Le degré de notre pouvoir collectif à l’intérieur de nos frontières et l’orientation politique de nos mouvements déterminent la forme de nos engagements à l’étranger. En 1918, Lénine a écrit un article dans lequel il fustigeait ceux qui s’étaient rangés du côté de leur gouvernement pendant la Première Guerre mondiale. En privilégiant la « défense » de leur pays au détriment du renversement des responsables de la guerre, écrivait-il, ces forces ont substitué un nationalisme mesquin à l’internationalisme. Ils ont soutenu une direction capitaliste et impérialiste prédatrice contre l’impératif d’une paix durable et de révolution sociale.

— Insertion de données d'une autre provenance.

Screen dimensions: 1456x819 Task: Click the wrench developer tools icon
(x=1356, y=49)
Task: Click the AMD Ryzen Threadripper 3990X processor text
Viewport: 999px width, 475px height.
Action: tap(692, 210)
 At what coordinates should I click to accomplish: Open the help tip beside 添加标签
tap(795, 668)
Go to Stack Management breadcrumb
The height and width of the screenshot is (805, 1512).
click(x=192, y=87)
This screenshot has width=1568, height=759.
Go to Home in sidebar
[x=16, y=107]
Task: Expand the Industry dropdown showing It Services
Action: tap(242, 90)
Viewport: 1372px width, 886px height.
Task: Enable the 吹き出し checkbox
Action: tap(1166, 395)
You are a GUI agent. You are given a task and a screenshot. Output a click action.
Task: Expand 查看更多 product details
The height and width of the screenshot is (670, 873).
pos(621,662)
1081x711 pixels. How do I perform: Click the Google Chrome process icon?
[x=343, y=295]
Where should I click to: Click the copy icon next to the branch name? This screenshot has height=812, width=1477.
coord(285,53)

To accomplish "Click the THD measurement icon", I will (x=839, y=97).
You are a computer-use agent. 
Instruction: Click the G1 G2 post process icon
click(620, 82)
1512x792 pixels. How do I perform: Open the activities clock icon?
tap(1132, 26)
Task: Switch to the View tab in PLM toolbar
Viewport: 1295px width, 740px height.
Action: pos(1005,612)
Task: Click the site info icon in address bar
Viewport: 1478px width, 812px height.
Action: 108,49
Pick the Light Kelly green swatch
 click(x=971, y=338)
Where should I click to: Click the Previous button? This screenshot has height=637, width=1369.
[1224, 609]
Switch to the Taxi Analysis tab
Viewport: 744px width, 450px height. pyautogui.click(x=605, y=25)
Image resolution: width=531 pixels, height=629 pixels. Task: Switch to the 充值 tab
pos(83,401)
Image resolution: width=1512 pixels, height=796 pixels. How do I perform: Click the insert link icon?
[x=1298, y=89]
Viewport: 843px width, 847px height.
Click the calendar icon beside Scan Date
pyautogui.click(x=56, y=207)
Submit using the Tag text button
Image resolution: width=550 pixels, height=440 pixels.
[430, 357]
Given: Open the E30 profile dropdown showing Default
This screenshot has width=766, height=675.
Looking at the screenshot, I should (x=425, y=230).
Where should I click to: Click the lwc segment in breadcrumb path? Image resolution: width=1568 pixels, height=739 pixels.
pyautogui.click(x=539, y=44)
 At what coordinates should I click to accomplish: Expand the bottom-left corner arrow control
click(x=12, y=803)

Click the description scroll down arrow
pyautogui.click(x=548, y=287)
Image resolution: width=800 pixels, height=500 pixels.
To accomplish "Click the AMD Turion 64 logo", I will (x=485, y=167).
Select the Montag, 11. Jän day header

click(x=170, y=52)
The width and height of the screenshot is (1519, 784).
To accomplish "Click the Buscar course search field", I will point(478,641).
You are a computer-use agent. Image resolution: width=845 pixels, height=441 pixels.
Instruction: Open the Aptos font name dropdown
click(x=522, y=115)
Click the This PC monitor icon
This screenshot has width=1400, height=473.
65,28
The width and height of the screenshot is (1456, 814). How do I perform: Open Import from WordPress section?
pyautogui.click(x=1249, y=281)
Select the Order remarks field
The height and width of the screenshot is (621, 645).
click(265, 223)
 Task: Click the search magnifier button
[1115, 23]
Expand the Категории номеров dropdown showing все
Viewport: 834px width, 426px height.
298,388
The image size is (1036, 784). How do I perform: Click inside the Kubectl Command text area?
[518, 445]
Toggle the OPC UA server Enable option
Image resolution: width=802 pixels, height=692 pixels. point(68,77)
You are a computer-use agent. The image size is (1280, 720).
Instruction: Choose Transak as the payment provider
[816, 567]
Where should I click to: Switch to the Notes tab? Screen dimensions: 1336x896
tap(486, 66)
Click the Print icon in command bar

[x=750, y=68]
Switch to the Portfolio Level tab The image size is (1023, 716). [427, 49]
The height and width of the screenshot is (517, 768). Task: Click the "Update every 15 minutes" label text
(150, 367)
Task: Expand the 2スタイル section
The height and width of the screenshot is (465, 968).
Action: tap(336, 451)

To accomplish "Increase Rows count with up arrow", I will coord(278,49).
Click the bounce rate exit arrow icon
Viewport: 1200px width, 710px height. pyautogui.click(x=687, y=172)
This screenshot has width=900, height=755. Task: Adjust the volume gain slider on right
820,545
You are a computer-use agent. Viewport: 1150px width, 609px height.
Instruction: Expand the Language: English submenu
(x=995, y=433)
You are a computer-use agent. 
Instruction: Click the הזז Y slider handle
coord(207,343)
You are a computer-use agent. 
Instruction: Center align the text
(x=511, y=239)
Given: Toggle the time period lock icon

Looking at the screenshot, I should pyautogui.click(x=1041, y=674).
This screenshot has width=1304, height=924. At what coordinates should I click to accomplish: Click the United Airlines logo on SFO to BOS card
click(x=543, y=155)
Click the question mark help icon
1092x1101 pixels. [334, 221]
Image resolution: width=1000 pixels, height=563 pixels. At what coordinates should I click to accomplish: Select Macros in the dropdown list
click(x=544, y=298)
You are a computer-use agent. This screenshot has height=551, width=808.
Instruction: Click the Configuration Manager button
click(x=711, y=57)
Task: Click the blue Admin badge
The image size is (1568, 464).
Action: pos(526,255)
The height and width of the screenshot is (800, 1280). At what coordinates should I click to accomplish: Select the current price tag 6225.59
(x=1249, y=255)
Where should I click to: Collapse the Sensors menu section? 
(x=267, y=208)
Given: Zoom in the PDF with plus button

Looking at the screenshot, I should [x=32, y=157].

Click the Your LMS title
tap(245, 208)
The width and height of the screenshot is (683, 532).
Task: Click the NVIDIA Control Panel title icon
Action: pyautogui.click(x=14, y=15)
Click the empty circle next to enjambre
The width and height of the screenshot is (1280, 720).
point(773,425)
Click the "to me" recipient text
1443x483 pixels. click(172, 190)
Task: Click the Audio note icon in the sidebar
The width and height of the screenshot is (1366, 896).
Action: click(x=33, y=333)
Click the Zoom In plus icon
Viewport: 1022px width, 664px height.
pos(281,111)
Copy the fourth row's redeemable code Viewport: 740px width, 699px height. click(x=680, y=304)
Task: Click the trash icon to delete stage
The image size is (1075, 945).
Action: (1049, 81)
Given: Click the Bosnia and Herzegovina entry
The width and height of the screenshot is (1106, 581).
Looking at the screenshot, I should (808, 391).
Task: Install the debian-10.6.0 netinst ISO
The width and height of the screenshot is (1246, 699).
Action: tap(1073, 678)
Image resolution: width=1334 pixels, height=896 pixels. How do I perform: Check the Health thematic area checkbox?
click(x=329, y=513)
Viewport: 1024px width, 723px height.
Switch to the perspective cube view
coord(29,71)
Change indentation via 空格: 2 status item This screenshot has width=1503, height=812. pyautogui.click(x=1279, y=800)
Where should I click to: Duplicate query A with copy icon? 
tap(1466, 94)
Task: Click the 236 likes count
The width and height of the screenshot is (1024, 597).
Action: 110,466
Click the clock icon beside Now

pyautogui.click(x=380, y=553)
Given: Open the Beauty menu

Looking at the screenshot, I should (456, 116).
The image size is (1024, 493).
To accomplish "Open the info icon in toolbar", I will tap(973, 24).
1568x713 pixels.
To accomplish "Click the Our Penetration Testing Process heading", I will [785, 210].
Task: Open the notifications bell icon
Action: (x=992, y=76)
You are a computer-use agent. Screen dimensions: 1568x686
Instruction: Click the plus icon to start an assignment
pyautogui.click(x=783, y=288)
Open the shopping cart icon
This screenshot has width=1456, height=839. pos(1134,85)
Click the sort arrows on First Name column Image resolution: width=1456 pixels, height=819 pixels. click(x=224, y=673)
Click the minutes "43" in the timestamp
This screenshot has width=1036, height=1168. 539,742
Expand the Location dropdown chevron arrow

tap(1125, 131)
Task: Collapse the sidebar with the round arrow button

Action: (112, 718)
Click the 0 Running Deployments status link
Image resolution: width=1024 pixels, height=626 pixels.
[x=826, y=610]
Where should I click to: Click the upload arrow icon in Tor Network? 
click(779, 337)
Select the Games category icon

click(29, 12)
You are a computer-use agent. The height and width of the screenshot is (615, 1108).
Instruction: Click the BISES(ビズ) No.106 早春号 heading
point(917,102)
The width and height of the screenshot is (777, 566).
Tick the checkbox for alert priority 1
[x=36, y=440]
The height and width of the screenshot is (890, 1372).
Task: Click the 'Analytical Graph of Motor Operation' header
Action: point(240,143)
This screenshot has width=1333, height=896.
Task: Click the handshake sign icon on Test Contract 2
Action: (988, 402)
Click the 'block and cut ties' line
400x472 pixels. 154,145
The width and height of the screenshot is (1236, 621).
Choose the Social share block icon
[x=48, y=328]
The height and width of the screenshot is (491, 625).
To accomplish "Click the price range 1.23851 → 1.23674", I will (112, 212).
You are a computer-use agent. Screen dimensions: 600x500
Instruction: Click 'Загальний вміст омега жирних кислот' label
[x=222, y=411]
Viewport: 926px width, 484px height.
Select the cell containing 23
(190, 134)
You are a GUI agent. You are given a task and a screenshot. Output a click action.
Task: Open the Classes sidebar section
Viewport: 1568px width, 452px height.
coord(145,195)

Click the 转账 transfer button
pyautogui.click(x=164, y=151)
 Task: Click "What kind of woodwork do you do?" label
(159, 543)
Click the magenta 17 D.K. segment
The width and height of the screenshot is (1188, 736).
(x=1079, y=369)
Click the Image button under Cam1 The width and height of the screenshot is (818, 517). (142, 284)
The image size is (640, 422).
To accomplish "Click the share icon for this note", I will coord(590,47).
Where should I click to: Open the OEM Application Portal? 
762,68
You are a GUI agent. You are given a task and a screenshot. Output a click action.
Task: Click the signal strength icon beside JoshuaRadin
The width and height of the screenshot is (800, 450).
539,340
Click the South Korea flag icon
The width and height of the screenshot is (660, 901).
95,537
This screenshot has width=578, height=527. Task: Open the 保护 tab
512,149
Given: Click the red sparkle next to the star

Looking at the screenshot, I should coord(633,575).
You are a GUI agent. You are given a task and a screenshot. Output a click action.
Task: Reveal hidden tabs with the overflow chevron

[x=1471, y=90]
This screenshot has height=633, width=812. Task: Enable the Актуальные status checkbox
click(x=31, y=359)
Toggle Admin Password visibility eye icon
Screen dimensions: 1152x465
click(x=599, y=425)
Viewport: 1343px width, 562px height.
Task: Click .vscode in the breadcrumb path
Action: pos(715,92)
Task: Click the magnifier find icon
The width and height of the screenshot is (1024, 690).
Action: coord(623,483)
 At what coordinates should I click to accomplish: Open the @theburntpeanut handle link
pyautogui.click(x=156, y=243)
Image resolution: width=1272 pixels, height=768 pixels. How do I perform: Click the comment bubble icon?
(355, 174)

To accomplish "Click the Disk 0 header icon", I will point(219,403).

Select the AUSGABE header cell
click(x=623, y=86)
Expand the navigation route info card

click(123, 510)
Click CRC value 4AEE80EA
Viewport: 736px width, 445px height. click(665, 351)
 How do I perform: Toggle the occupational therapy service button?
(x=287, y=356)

En fin de compte, disait Lénine, la position des bolcheviks était justifiée. La révolution d’octobre a généré les idées, les stratégies et les théories qui ont donné naissance à un mouvement révolutionnaire mondial. Comme des messagers du futur, le peuple russe a percé les terreurs du capitalisme et a montré la voie à suivre.

Transformer ce chemin en autoroute était, dans une large mesure, la mission de la Troisième Internationale. Grâce à elle, disait Lénine, l’URSS naissante prêterait « main forte » aux peuples désireux de s’émanciper du colonialisme. Cette mission est née d’une thèse qui trouve un écho dans notre récit du Nicaragua.
Cette thèse disait : le capitalisme européen tire sa force non pas de ses prouesses industrielles mais du pillage systématique de ses colonies. Ce même processus nourrit et habille la classe ouvrière européenne. Cela a le double effet de réprimer ses aspirations révolutionnaires et de générer la puissance matérielle qui soutient sa propre exploitation.
Les forces de police, les prisons, les armes et les tactiques testées et affinées dans les colonies sont toujours, après tout, facilement tournées contre les travailleurs dans la métropole.

Le premier devoir de l’internationalisme est donc de s’attaquer aux fondements du capitalisme : le colonialisme et l’impérialisme.

Ces idées ont un grand poids à notre époque. Chaque fois que nous avançons des idées pour réformer le système capitaliste – confinés dans le confort du monde impérial – nous disons en fait : « Nous ne nous soucions pas de ce qui se passe dans le monde. Nous nous moquons que plus de deux milliards de personnes se couchent le ventre vide. Nous nous moquons que des centaines de millions de personnes vivent déjà dans un climat dévasté.
Nous ne nous soucions pas des personnes qui étouffent sous le poids de nos sanctions. Leur sort ne nous concerne pas. » Les théories de la Troisième Internationale nous enseignent que le pouvoir de nos classes dirigeantes est le reflet de l’appauvrissement de la grande majorité de la planète.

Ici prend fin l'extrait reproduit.